[Python-Dev] [PEP] += on return of function call result (original) (raw)

Luke Kenneth Casson Leighton lkcl@samba-tng.org
Fri, 16 May 2003 14:24:51 +0000

On Fri, May 16, 2003 at 08:07:23AM -0400, Andrew Koenig wrote:

ark> Why can't you do this?

ark> for t in range(5): ark> for r in range(10): ark> foo = log.setdefault(r,'') ark> foo += "test %d\n" % t Luke> after running this code, Luke> log = {0: '', 1: '', 2:'', 3: '' ... 9: ''} Luke> and foo equals "test 5". Then that is what foo would be if you were able to write log.setdefault(r,'') += "test %d\n" % t as you had wished.

hmm...

..mmmm...

you're absolutely right!!!

Luke> if, however, you do this:

Luke> for t in range(5): Luke> for r in range(10): Luke> foo = log.setdefault(r,[]) Luke> foo.append("test %d\n" % t) Luke> then empirically i conclude that you DO end up with the Luke> expected results (but is this true all of the time?) I presume that is because you are now dealing with vectors instead of strings. In that case, you could also have written for t in range(5): for r in range(10): foo = log.setdefault(r,[]) foo += ["test %d]n" % t] with the same effect. Luke> the reason why your example, andrew, does not work, is Luke> because '' is a string - a basic type to which a pointer is Luke> NOT returned i presume that the foo += "test %d"... returns a Luke> DIFFERENT result object such that the string in the dictionary Luke> is DIFFERENT from the string result of foo being updated. Well, yes. But that is what you would have gotten had you been allowed to write log.setdefault(r,"") += in the first place.

[i oversimplified in the example, leading to all the communication problems.

the actual usage i was expecting is based on {}.setdefault(0, []) += [1,2] rather than setdefault(0, '') += 'hh'

]

Luke> can anyone tell me if there are any PARTICULAR circumstances where

Luke> foo = log.setdefault(r,[]) Luke> foo.append("test %d\n" % t) Luke> will FAIL to work as expected? It will fail if your expectations are incorrect or unrealistic.

... that sounds like a philosophical or "undefined" answer rather than the technical one i was seeking

... but it is actually quite a useful answer :)
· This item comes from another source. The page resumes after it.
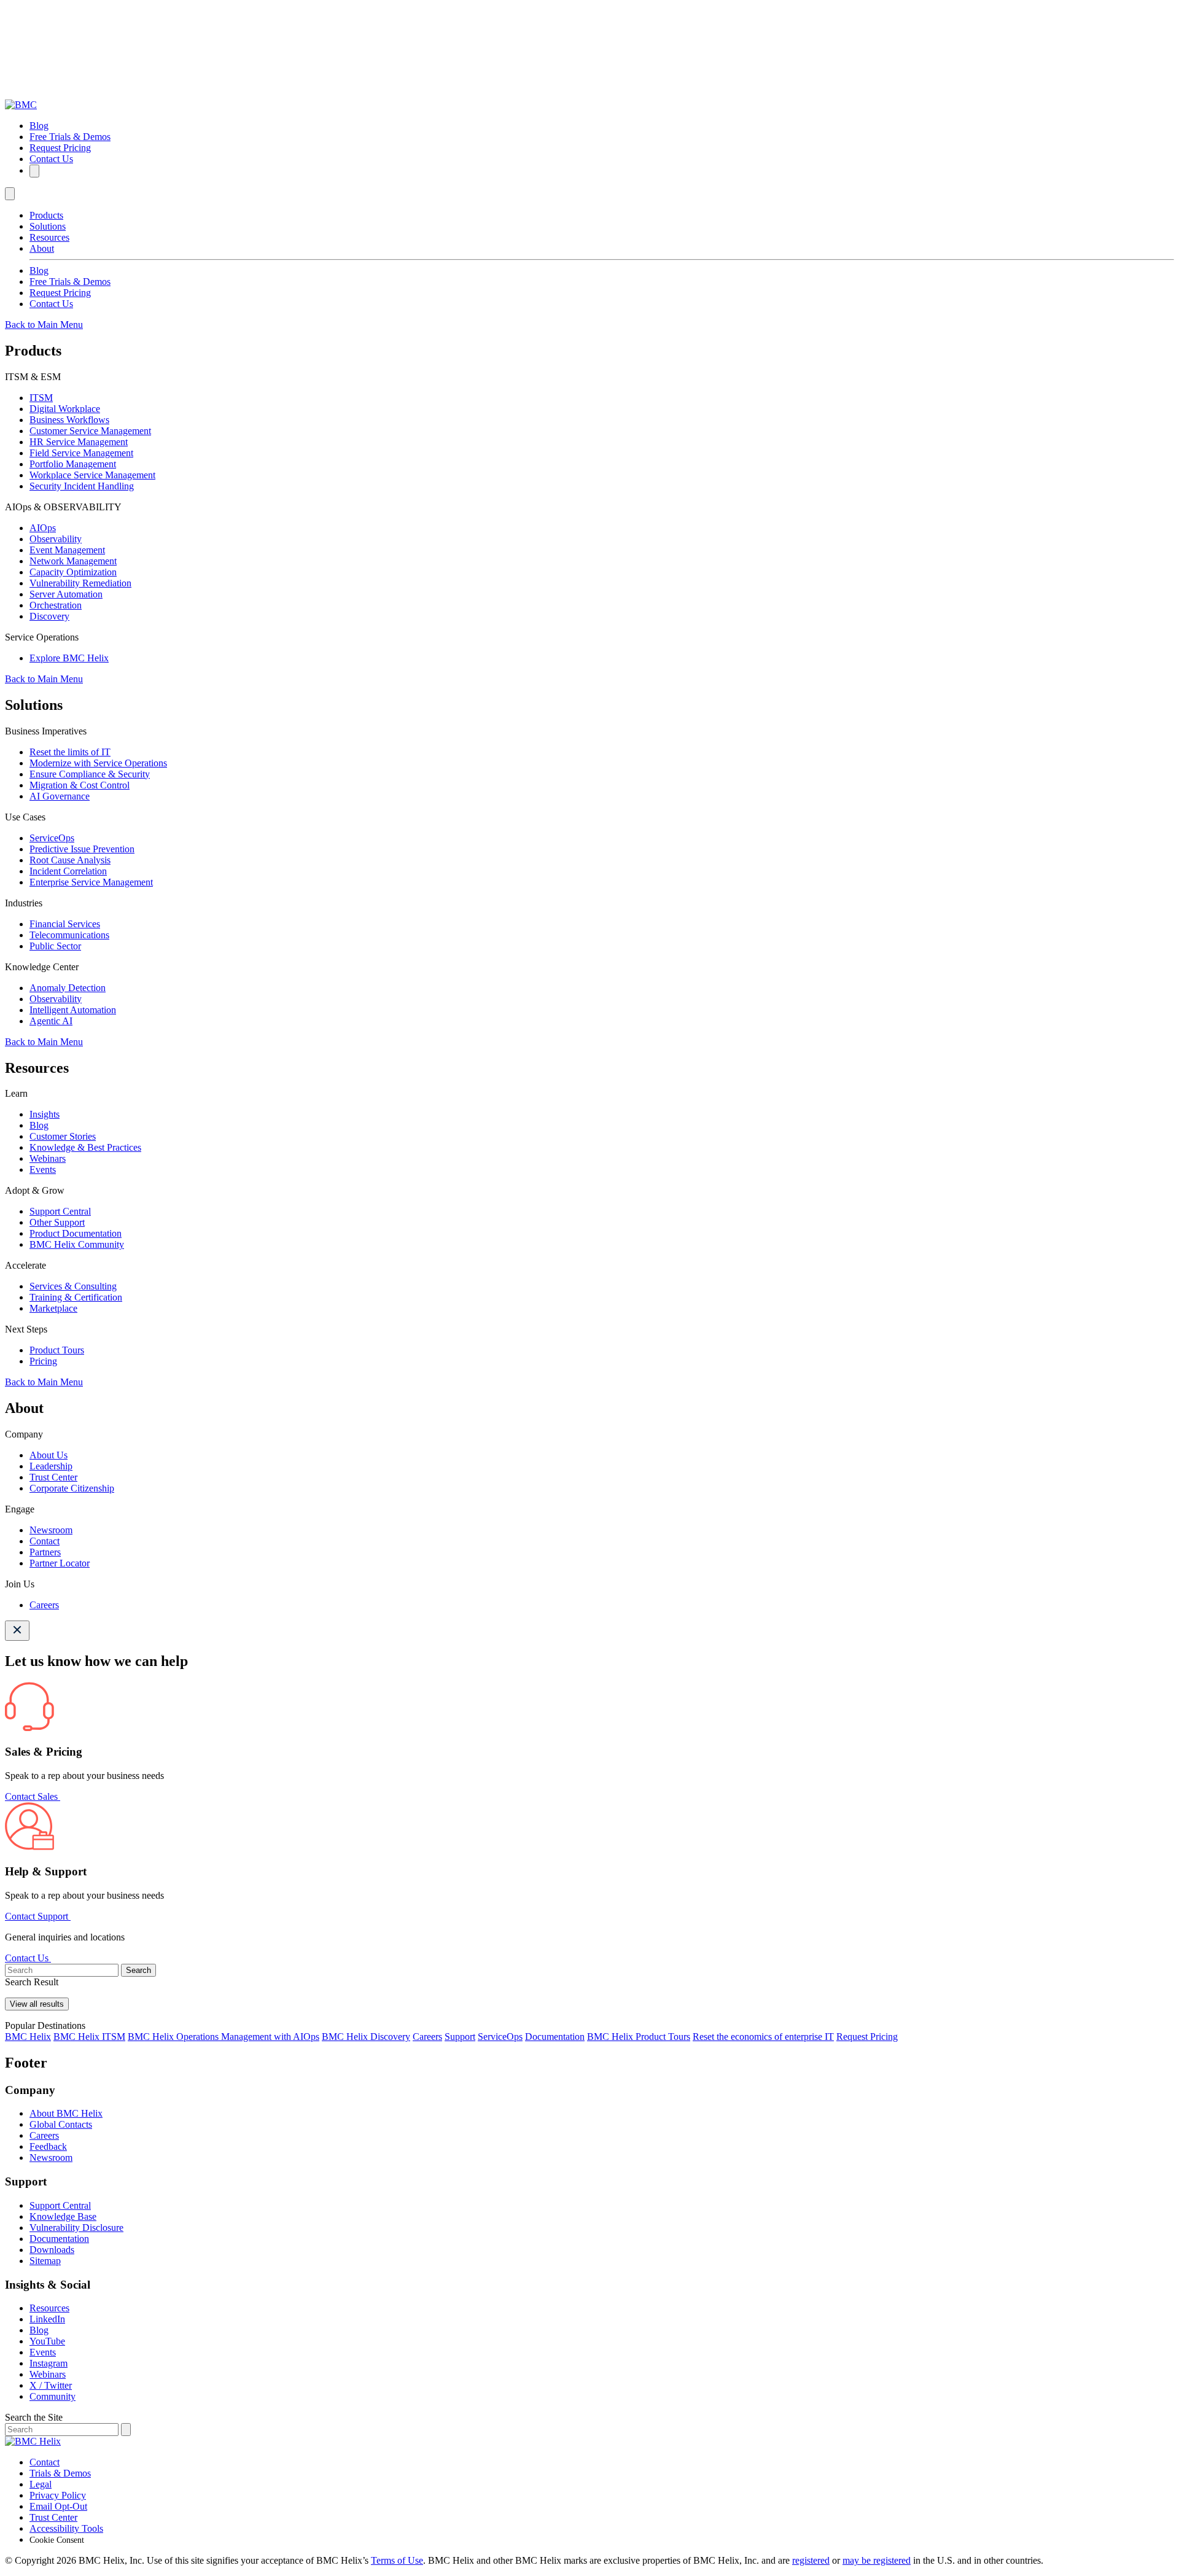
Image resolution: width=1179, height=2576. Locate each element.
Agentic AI (50, 1021)
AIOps (42, 528)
to put the question in a different way, or to say again, to put a different, more specific, question:

can anyone tell me if there are circumstances under which the second argument from setdefault will SOMETIMES be copied instead of returned and SOMETIMES be returned as-is, such that operations of the type being attempted will SOMETIMES work as expected and SOMETIMES not?

Luke> andrew, sorry it took me so long to respond: i initially Luke> thought that under all circumstances for all types of foo, Luke> your example would work.

But it does! At least in the sense of the original query.

where the sense was mistaken, consequently the results are not, as you rightly pointed out, not as expected.

The original query was of the form

Why can't I write an expression like f(x) += y? and my answer was, in effect, If you could, it would have the same effect as if you had written foo = f(x) foo += y and then used the value of foo. Perhaps I'm missing something, but I don't think that anything you've said contradicts this answer.

based on this clarification, my queries are two-fold:

  1. what is the technical, syntactical or language-specific reason why I can't write an expression like f(x) += y ?

  2. the objections that i can see as to why f(x) += y should not be allowed to work are that, as andrew points out, some people's expectations of any_function() += y may be unrealistic, particularly as normally the result of a function is discarded.

    however, in the case of setdefault() and get() on dictionaries, the result of the function is NOT discarded: in SOME instances, a reference is returned to the dictionary item.

    under such circumstances, why should the objections - to disallow {}.setdefault(0, []) += [] or {}.get([]) += [] - stand?

l.